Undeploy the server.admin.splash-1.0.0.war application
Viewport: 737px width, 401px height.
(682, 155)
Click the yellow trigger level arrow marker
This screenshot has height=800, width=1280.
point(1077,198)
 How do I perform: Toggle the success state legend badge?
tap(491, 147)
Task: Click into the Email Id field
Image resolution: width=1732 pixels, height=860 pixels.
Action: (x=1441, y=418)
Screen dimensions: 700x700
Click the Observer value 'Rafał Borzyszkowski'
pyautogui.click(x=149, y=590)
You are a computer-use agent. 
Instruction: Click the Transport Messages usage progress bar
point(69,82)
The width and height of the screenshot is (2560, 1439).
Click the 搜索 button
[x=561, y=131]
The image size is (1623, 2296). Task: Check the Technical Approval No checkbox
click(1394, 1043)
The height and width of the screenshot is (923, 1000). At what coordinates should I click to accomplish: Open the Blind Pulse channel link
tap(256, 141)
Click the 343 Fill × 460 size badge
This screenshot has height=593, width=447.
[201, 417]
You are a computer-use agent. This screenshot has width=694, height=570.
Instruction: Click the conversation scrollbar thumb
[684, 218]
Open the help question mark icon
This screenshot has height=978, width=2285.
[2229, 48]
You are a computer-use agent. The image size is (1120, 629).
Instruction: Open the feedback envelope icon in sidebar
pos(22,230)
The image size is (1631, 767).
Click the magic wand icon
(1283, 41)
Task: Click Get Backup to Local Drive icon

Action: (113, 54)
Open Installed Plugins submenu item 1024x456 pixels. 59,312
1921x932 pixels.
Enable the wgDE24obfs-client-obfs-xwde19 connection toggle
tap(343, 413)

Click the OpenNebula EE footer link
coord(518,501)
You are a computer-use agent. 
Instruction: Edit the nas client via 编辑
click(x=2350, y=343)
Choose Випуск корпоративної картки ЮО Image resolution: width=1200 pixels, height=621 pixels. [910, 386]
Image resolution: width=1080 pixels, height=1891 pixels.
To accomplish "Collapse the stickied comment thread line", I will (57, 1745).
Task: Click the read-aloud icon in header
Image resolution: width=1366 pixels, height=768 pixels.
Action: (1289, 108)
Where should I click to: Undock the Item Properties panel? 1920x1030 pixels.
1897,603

Directions
Copy the entries word for word, from the first line through the line containing "pyautogui.click(x=149, y=590)", including that line.

Correct answer
Undeploy the server.admin.splash-1.0.0.war application
Viewport: 737px width, 401px height.
(682, 155)
Click the yellow trigger level arrow marker
This screenshot has height=800, width=1280.
point(1077,198)
 How do I perform: Toggle the success state legend badge?
tap(491, 147)
Task: Click into the Email Id field
Image resolution: width=1732 pixels, height=860 pixels.
Action: (x=1441, y=418)
Screen dimensions: 700x700
Click the Observer value 'Rafał Borzyszkowski'
pyautogui.click(x=149, y=590)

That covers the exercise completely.